This mail came in via snail from Fred Argoff. He publishes a neat paperzine called Brooklyn which is about — well, need I say?  Send him some carefully concealed bucks to the address listed below for an issue.  Regarding the polite Hulk and Godzilla kids' books he wrote:

A polite Hulk accepting lessons in manners?  Godzilla frolicking with his buddies and not taking out major Japanese cities?  Well, I have to say, the signs were there years ago...

When the Hamburglar stopped stealing burgers and became a happy-face character, you had to know something was up.  And then Yogi Bear — whose very existence depended upon snatching picnic baskets — metamorphosed into the leader of something called Yogi's Eco-Rangers.

As for the Vlad the Impaler plushie doll, I only hope that nobody from the marketing industry saw #113, because you probably just gave away a multimillion-dollar idea.  (Can anyone doubt that an animated movie featuring a kind, gentle Joseph Stalin is in the works; he can "liberate" eastern Europe all over again.  Then they can have a prequel featuring der Fuehrer, who, after all, asks only for Czechoslovakia!)

Fred Argoff
Penthouse L
1170 Ocean Pkwy.
Brooklyn,NY  11230


RX:  I wonder how your proposed Joseph Stalin movie would explain his "diet plan" for the Ukraine?  As for plushies, the next letter explains how the marketing department is already on the concept.


Via electrons Terry The Censor wrote:

No Vlad plushies, but loads of Draculas.

http://www.amazon.com/Universal-Monsters-13-Plush-Doll/dp/B00Q8ZNJ3Q

Even a Nosferatu plushie!

http://www.amazon.com/Funko-Mystery-Minis-Horror-Classics/dp/B017OLLTRK 


RX:  My Gawd.  Is nothing sacred anymore?


Regarding my article, "Greetings From The Monastic Cell," X. Dell of the X Spot blog ( http://xdell.blogspot.com ) wrote:

I spent many a Thanksgiving and/or Christmas alone, usually because I had to work the holidays or the day after. 

How I miss those days.

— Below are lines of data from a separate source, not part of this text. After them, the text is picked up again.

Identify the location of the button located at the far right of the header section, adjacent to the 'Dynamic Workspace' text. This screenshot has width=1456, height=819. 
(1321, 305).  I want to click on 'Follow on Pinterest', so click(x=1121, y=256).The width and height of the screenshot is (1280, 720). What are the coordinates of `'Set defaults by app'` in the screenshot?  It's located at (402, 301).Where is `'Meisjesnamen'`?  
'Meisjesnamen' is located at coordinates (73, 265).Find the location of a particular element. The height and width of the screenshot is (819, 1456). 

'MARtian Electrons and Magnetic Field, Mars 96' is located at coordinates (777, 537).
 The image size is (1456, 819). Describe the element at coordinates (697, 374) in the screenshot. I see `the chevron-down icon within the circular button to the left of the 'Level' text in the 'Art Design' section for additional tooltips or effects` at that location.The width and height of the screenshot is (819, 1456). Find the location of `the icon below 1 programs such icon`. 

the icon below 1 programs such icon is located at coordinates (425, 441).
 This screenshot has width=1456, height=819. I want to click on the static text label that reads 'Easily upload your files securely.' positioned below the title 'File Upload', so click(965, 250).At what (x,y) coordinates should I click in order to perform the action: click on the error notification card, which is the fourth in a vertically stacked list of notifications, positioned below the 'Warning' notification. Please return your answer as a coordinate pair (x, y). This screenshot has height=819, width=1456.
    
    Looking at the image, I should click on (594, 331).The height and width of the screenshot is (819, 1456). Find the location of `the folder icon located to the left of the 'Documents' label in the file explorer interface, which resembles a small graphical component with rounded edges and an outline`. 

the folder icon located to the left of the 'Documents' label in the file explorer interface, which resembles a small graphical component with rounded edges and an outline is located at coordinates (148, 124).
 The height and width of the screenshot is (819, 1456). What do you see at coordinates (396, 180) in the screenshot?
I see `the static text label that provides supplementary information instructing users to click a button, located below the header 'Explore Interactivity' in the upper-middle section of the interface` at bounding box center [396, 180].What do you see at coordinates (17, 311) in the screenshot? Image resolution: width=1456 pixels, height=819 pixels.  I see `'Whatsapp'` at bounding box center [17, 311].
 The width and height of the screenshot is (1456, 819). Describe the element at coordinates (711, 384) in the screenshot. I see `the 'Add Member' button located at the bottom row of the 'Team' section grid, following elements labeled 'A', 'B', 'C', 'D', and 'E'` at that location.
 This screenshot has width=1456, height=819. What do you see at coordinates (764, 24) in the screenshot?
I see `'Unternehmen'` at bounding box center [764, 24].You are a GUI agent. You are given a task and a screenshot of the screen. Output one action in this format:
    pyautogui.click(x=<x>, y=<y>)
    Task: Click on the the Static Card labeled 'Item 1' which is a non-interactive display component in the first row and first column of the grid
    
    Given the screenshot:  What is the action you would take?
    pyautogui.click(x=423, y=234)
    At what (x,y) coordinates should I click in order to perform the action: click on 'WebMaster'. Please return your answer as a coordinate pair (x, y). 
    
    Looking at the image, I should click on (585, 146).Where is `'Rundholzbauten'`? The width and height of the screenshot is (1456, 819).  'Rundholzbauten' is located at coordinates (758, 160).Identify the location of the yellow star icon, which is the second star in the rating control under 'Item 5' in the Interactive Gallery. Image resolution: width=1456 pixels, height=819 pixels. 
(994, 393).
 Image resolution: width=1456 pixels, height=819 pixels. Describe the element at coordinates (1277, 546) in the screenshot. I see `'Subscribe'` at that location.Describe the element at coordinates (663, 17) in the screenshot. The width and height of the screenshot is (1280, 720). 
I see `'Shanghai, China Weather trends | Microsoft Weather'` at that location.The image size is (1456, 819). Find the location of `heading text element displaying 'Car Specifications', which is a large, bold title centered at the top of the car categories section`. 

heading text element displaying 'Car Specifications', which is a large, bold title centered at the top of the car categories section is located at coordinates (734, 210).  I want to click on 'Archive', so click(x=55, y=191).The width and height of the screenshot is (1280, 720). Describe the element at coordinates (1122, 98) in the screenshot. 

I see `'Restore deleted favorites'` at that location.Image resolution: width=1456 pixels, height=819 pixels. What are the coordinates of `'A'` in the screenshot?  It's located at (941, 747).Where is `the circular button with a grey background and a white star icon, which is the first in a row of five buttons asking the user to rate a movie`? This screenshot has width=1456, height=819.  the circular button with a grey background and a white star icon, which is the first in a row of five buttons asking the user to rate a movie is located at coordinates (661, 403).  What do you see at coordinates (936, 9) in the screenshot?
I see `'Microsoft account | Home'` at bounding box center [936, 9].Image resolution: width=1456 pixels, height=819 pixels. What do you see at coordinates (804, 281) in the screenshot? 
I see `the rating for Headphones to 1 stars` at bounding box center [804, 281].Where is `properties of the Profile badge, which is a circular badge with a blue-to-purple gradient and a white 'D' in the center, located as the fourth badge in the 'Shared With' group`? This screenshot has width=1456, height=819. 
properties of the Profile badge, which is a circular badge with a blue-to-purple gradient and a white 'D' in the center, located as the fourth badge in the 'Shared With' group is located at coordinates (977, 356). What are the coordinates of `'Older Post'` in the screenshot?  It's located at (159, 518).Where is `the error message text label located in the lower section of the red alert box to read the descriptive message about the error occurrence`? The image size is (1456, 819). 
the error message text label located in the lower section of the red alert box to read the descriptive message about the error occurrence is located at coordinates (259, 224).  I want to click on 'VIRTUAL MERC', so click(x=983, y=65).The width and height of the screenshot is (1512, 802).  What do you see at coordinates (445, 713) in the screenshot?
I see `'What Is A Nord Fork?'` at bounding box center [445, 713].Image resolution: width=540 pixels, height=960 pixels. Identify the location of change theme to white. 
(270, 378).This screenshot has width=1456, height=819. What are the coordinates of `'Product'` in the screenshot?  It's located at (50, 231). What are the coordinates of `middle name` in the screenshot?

I've lost my best excuse for being anti-social. 


And to wrap up this MailBoX a comment from Dave Haren ( tyrbolo@comcast.net ) re: polite Hulk, TV westerns, and the Anita Nose Adjuster.

Somewhere I found a similar nosejob gadget designed to squeeze in the sides, for an Asian market, looked like a big clamp, very stylish indeed.

I prefer a Hulk throwing forklifts, automobiles, and spectacular tantrums. The best Godzilla movie was Son of Godzilla, started with action and never let up right to the end, they threw in everything but the kitchen sink. It reminded me of Robert E Howard at his best when the narrative of action made no attempt to be consistent with his other work. You were too busy following the action to care until much later. The thin gruel of consistency will never be better than the rich stew of quivering thew and racial weirdness theories stirred with a sword too big for anything but a canoe paddle for a weightlifter.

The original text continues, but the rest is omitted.